The two companies will set up a preparation committee to work out the details of the merger, they said.

“There is a limit to what we can do if we compete independently against South Korean shipbuilders,” Hitachi Zosen President Iso Minami said at a news conference, attributing the merger to price-cutting competition from South Korean shipbuilders.

NKK President Yoichi Shimogaichi said his company hopes to create a system that will constantly supply ships that are in demand.

“Although our shipbuilding operations are in the black, we are hitting a plateau,” Shimogaichi said.

With regard to Hiachi Zosen’s cooperation with Mitsui Engineering & Shipbuilding Co. in production of naval vessels, Minami said the alliance will continue.
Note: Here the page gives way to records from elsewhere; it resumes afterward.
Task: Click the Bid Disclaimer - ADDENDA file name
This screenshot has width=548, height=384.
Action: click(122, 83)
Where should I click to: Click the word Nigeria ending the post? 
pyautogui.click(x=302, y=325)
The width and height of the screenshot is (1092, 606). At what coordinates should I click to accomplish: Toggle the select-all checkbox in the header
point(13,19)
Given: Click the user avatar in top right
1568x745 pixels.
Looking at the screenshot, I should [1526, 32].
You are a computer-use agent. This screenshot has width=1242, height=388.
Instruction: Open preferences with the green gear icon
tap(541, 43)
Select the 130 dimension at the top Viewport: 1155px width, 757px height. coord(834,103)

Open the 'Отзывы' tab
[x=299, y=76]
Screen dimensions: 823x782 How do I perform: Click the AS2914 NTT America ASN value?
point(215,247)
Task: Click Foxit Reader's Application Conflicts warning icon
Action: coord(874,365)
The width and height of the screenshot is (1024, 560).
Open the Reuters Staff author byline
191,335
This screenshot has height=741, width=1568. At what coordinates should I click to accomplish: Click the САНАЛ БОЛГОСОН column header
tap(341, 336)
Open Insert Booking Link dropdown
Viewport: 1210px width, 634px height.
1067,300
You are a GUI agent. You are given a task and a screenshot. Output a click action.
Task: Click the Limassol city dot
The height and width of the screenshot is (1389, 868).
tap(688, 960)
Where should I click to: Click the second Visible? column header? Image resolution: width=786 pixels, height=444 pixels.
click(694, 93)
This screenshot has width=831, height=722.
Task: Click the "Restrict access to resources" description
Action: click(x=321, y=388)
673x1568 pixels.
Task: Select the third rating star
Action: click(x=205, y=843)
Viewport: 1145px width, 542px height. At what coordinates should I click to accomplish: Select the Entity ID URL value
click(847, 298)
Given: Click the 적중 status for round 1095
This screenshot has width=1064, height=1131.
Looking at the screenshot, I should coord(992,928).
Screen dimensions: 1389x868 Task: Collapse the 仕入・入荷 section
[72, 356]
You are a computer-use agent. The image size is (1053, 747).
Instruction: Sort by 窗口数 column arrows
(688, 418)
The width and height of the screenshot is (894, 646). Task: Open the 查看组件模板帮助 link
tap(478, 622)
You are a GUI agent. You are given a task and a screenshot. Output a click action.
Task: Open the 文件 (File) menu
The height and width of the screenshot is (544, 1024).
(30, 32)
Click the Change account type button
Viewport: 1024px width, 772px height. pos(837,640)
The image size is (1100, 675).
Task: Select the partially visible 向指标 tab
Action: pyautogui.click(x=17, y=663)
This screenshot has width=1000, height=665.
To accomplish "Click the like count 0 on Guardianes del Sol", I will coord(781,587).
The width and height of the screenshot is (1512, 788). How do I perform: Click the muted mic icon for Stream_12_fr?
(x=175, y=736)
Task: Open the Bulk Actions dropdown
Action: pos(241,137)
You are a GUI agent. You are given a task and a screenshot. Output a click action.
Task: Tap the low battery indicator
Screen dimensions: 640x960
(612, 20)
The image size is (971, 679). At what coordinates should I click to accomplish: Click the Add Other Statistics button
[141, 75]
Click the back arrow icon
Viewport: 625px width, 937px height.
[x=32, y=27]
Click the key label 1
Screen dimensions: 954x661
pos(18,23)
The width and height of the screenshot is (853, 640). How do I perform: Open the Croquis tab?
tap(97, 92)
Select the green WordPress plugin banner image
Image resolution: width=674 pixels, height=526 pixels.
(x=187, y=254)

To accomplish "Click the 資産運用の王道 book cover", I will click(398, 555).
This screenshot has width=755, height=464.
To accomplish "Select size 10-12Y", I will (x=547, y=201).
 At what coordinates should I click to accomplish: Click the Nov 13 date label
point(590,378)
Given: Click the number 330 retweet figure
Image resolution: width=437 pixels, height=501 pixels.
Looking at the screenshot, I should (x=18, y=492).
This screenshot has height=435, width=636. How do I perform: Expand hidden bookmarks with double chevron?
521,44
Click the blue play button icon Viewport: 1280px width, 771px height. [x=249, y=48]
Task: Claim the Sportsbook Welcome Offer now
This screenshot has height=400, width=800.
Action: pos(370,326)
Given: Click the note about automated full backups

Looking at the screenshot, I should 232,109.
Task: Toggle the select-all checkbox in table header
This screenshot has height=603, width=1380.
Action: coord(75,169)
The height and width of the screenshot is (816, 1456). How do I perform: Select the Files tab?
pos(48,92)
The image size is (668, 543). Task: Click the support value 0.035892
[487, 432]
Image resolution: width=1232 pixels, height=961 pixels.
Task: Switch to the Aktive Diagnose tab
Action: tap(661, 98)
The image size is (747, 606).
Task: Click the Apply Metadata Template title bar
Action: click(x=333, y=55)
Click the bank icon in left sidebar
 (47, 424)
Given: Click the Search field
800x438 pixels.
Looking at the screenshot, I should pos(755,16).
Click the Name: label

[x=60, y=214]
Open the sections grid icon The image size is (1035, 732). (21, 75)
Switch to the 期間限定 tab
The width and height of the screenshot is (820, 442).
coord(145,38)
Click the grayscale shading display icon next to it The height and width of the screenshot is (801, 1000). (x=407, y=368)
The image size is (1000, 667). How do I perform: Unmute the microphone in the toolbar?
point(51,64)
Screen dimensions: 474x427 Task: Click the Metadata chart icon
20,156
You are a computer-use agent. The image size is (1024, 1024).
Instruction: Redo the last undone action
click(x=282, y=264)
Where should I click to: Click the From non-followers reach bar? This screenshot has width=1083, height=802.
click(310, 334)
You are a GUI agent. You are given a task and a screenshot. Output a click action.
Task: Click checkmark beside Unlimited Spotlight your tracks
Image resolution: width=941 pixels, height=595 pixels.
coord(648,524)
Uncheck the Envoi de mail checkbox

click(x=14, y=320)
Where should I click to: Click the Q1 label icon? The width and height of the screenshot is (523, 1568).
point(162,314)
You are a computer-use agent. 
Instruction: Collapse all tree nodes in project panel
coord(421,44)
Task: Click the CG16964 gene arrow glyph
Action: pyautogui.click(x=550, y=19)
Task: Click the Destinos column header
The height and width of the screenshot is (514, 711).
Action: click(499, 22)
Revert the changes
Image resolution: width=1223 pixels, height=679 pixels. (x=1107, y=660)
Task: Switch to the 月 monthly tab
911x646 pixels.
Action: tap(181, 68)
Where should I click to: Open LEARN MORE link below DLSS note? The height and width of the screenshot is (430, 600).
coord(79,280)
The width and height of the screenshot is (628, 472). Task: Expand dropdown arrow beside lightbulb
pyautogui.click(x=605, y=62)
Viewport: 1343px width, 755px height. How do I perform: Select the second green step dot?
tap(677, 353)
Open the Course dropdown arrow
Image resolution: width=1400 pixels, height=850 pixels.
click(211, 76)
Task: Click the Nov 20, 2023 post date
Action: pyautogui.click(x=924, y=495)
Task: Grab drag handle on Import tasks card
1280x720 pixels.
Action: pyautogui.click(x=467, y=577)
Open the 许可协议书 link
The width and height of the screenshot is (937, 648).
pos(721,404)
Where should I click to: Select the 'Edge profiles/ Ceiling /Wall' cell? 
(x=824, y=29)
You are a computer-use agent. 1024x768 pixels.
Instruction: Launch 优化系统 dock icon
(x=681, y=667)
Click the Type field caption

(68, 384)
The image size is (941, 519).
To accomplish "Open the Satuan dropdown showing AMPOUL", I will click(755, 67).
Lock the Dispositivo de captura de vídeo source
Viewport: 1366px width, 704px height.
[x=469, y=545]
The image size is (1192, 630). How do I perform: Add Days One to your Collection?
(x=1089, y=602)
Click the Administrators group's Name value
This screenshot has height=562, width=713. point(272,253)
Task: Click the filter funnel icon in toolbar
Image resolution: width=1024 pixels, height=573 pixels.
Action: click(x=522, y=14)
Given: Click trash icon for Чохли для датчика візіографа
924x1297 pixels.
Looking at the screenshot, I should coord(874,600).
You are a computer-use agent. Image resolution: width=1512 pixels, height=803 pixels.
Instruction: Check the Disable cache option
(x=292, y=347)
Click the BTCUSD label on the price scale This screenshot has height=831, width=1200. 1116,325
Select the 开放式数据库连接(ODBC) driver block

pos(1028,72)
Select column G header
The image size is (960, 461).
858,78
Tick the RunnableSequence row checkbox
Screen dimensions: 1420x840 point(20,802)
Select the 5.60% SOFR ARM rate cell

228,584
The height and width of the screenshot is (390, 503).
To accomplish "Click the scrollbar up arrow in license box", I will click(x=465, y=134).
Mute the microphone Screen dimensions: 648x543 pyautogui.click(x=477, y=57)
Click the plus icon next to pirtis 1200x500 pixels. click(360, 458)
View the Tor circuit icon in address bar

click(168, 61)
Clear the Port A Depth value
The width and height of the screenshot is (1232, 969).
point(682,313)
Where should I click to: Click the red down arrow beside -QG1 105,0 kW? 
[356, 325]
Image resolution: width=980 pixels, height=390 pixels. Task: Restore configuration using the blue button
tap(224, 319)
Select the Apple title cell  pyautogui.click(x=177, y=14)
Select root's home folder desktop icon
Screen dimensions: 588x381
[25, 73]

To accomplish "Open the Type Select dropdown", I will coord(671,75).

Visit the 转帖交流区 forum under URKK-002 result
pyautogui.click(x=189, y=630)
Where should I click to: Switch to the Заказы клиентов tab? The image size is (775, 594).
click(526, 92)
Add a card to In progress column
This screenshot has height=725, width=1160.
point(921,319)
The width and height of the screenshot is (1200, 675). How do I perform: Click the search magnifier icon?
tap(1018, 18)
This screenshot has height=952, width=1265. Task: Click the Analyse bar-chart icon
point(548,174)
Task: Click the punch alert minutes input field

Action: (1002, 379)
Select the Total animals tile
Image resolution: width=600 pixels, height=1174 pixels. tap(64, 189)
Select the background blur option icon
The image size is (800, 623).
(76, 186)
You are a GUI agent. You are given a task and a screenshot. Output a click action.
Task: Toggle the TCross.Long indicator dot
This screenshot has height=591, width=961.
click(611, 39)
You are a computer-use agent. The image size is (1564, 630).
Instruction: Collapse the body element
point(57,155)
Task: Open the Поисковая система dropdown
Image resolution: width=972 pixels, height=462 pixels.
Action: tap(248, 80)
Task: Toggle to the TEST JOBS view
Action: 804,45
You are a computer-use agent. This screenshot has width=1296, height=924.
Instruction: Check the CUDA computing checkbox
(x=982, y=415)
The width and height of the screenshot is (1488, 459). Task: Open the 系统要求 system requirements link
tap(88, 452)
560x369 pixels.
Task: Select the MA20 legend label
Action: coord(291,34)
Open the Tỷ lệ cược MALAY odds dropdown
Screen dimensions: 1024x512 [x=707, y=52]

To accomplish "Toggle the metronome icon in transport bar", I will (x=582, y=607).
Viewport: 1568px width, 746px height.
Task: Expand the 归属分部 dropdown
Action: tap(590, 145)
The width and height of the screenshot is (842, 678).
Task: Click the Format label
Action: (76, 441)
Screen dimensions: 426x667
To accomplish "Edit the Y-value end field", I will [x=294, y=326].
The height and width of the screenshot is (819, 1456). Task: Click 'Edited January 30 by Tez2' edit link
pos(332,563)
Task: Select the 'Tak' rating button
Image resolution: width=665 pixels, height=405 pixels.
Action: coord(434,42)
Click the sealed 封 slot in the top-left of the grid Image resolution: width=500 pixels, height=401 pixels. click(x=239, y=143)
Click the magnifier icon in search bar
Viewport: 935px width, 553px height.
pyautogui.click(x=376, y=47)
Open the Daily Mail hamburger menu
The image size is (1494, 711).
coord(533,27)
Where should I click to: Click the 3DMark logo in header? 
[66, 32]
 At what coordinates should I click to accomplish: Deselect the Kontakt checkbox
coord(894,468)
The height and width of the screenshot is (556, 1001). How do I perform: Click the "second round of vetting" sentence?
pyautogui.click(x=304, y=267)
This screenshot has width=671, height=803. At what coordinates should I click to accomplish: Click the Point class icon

Combining their shipbuilding operations, the joint venture will have 150 billion yen in sales with about 3,000 employees and six plants across Japan, the companies said in a statement.

On a sales basis, the new company will be the second largest shipbuilder in Japan, after Mitsubishi Heavy Industries Ltd.

Hitachi Zosen is expected to spin off its shipbuilding operation in fiscal 2001, beginning April 1, to prepare for the merger.

By separating its own shipbuilding operation, NKK is apparently aiming to pave the way for an outright merger with Kawasaki Steel Corp., with which it already has a broad-based alliance in its mainline steelmaking operations.

Hitachi Zosen and NKK have been pursuing the merger plan since last May, when they announced their intent to enter into discussions aimed at forming an alliance of their shipbuilding operations in a bid to cut costs in the areas of marketing, design, procurement and manufacturing.

The two companies said they expect the merger will help them rationalize operations and strengthen their competitive edge in the tough international market through lower costs and speedier development of new technologies and products.

Japanese shipbuilders have recently seen an increase in orders but remain under pressure to slash costs and improve profitability to compete with other players, especially South Korean makers.

South Korean shipbuilders have recently lowered their prices by taking advantage of the decline in the value of the won.